Invece di cercare direttamente una terapia o un farmaco, noi facciamo un passo indietro e cerchiamo di capire che cosa causi la malattia, qual è il meccanismo che ci sta dietro. Questa ricerca di base prende molto più tempo, ma quando si arriva a una scoperta questa ha la potenzialità di cambiare il nostro punto di vista sulla malattia. Fino a pochi anni fa si pensava che la formazione di questi amiloidi fosse irreversibile e che essi fossero necessariamente patologici. Invece abbiamo scoperto che, in alcune condizioni cellulari, gli amiloidi possono essere sciolti e non necessariamente portano allo sviluppo di una malattia. Si tratta di un cambiamento importante nel modo di concepire l’aggregazione. Per questo motivo sono molto contenta di aver ricevuto il Premio Sais: esso conferma che la direzione di studio da noi intrapresa è giusta e ciò mi sprona a continuare. Il fatto che in Svizzera venga promossa la ricerca di base credo sia un vero punto di forza.

Si tratta di patologie sempre più comuni…
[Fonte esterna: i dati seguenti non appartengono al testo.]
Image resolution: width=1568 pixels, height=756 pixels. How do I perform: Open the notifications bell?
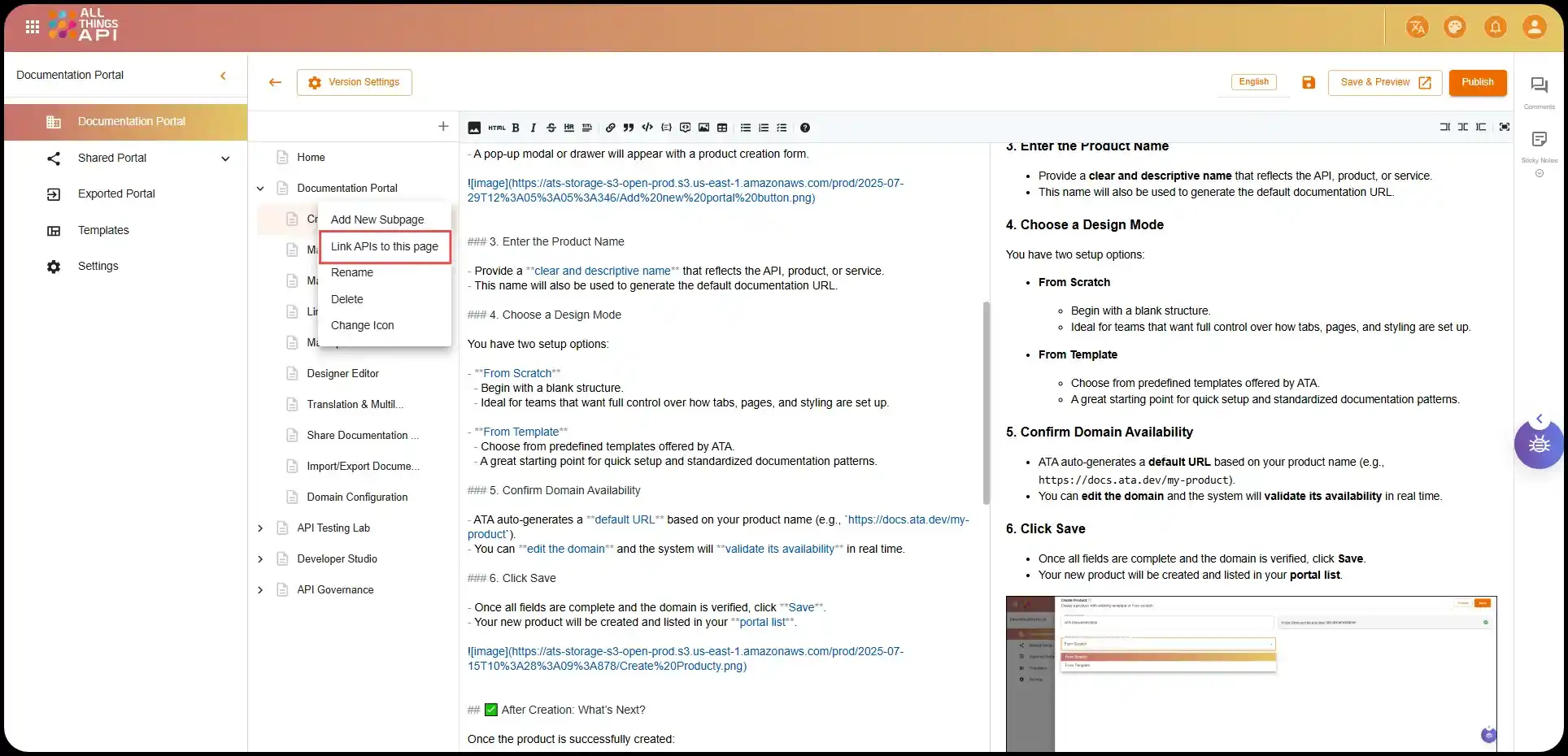tap(1495, 27)
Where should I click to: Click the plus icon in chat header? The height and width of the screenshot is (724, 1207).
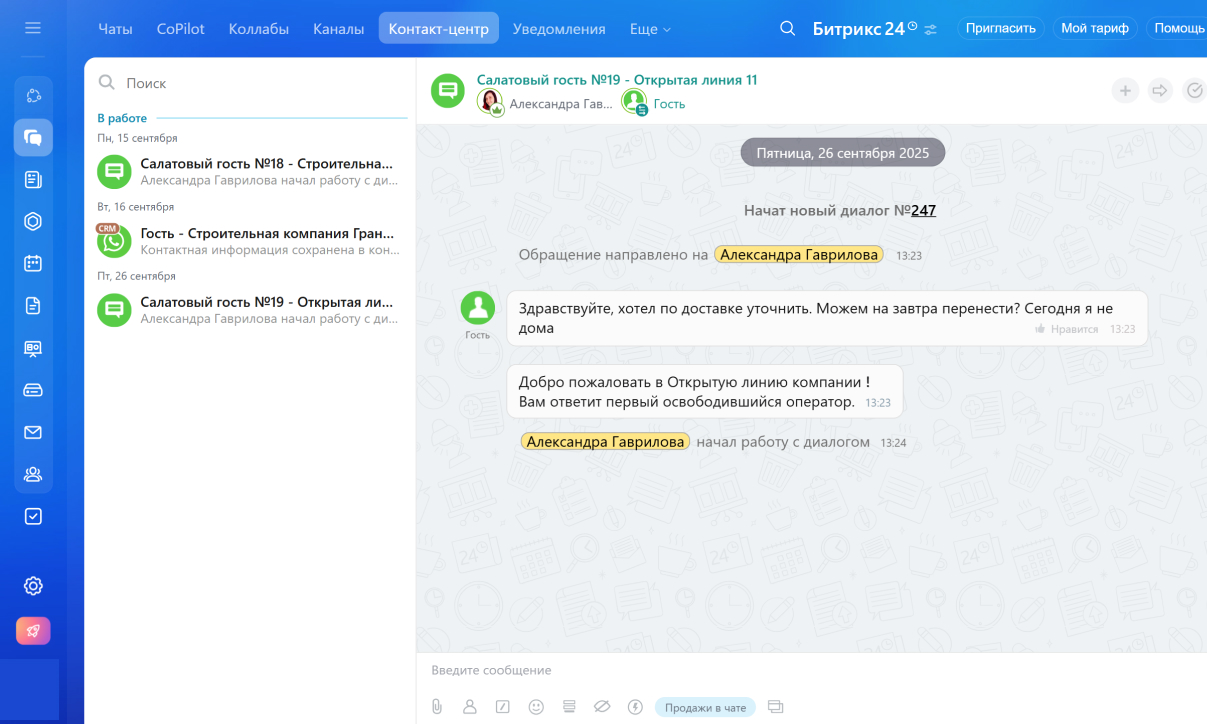[1125, 91]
Sì, è un problema che cresce con l’invecchiamento della popolazione. Per questo motivo siamo in moltissimi a studiarle e i governi hanno investito parecchio in questa direzione. In ogni maggiore università ci sono più gruppi che lavorano nel campo. Nel laboratorio in cui opero attualmente siamo circa cinquanta ricercatori.

Temi importanti di salute pubblica, ma quali sono le difficoltà di voi ricercatori?

Una riguarda il lato scientifico e tecnico. Le malattie neurodegenerative sono estremamente complesse e coinvolgono diversi fattori, come il metabolismo e le mutazioni genetiche. Dunque il loro studio richiede un approccio multidisciplinare, diverse competenze in più campi e, di conseguenza, anche molto tempo.

Un’altra importante difficoltà riguarda in particolare la Svizzera e il Regno Unito, Paesi che non fanno parte dell’Unione europea, che sono esclusi da diversi concorsi e programmi europei, come Horizon Europe. Un esempio personale: per finanziare la mia ricerca a Cambridge, ho partecipato a un concorso, e sono stata selezionata per una delle maggiori borse di studio europee, la Marie Skłodowska-Curie Fellowship, classificandomi tra i migliori dieci progetti europei di chimica su oltre novecento presentati. Tuttavia, svolgendo la ricerca in Inghilterra, non mi sarà possibile usufruire concretamente di questi fondi e devo quindi cercare altri finanziamenti.

In Svizzera com’è la situazione a livello di fondi?

In particolare nel mio campo, gli investimenti sono importanti e le condizioni abbastanza buone. La mia tesi di dottorato è stata sostenuta da una borsa di studio del Politecnico, una del Fondo nazionale svizzero per la ricerca e dalla Fondazione Synapsis. Chiaramente l’attività di ricerca a livello accademico è molto competitiva. Bisogna pubblicare in fretta e i ritmi sono molto serrati.

Pensa di tornare o rimarrà all’estero?

Ho deciso di spostarmi all’Università di Cambridge per fare esperienza e acquisire nuove conoscenze e tecniche, con la speranza di poterle riportare un giorno in Svizzera. Penso che come me tanti altri giovani desiderino tornare. Se si presentasse l’occasione, anche in Ticino, non solo in Svizzera.